[WORKING DATA Boundary: Start]

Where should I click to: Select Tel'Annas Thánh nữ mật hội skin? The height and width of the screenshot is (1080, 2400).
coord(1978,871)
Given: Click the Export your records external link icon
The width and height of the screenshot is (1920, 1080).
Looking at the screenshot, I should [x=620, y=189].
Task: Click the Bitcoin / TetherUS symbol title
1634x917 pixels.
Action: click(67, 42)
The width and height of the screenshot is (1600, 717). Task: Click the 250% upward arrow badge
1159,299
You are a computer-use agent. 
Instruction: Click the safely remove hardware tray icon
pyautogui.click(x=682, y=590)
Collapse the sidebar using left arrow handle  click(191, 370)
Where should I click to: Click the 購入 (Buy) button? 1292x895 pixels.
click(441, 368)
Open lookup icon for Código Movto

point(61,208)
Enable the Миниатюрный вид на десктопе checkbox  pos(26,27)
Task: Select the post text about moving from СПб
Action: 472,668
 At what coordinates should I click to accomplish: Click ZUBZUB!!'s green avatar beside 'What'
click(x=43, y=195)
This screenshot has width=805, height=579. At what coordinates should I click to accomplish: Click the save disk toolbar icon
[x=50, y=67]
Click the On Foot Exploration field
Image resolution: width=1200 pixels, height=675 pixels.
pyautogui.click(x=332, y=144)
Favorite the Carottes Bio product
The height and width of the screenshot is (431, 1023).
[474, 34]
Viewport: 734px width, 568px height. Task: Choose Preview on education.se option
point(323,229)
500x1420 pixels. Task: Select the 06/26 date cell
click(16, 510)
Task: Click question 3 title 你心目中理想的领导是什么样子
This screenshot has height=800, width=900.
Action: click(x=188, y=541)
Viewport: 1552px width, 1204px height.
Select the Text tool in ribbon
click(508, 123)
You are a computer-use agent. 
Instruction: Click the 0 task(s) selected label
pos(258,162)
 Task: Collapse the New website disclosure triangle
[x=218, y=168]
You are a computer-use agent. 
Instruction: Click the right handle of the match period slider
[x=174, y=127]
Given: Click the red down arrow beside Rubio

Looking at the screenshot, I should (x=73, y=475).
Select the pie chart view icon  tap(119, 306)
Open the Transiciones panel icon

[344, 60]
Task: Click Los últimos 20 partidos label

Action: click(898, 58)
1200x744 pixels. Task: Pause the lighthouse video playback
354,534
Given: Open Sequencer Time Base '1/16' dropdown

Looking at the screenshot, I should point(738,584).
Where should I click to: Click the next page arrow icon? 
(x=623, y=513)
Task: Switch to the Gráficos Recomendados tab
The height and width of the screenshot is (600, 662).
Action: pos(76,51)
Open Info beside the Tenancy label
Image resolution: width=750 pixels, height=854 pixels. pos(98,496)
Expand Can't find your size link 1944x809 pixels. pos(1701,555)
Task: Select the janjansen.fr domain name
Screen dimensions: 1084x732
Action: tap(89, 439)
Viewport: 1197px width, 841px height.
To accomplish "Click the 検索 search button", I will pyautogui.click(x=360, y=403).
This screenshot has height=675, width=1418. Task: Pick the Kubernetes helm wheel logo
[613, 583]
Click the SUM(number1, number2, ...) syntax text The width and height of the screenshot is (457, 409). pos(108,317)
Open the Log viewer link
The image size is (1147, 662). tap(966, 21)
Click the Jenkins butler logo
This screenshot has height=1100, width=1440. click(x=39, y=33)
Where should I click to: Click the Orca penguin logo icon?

[WORKING DATA Boundary: End]

* WORK TASK *
Work out how many lines of the listing above include the word "title". Report only the number.

* OUTPUT BELOW *
2